Author(s): Andrea Menapace; Maurizio Tavelli; Daniele Dalla Torre; Maurizio Righetti
Linked Author(s): Andrea Menapace, Maurizio Righetti
Keywords: Rtificial Neural Networks; Leaks Detection; Numerical Hydraulic Modelling; Sustainable Water Management; Transient Signal Processing; Water Distribution Networks
Abstract: The digitalisation, along with the implementation of smart grids, is driving a new era of efficient and sustainable water distribution systems. Implementing smart sensors, transmission systems, and integrated support systems allows for the development of cutting-edge technologies in real-time monitoring and control, ensuring prompt detection and accurate localisation of anomalies and water losses par excellence.

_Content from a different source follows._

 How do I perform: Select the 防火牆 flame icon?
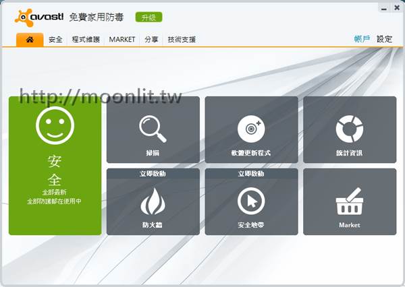pos(153,202)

Transient test-based techniques consist of the generation and monitoring of small pressure waves in the pipelines with the final aim of identifying any anomalies through the analysis of the transient signals. To enable this technology to be suitable for real-world applications, it is necessary to develop techniques for processing transient pressure signals for real-time anomaly detection. Thus, a methodology embedding an unsteady hydraulic model for generating big training datasets with machine learning algorithms exploiting this synthetic transient data for automatically identifying leaks in pipes is proposed. The feasibility of this methodology is demonstrated by two different complexity tests, which ensure promising results in the case of both single conducts and simple networks.
DOI: https://doi.org/10.3850/iahr-hic2483430201-272
Year: 2024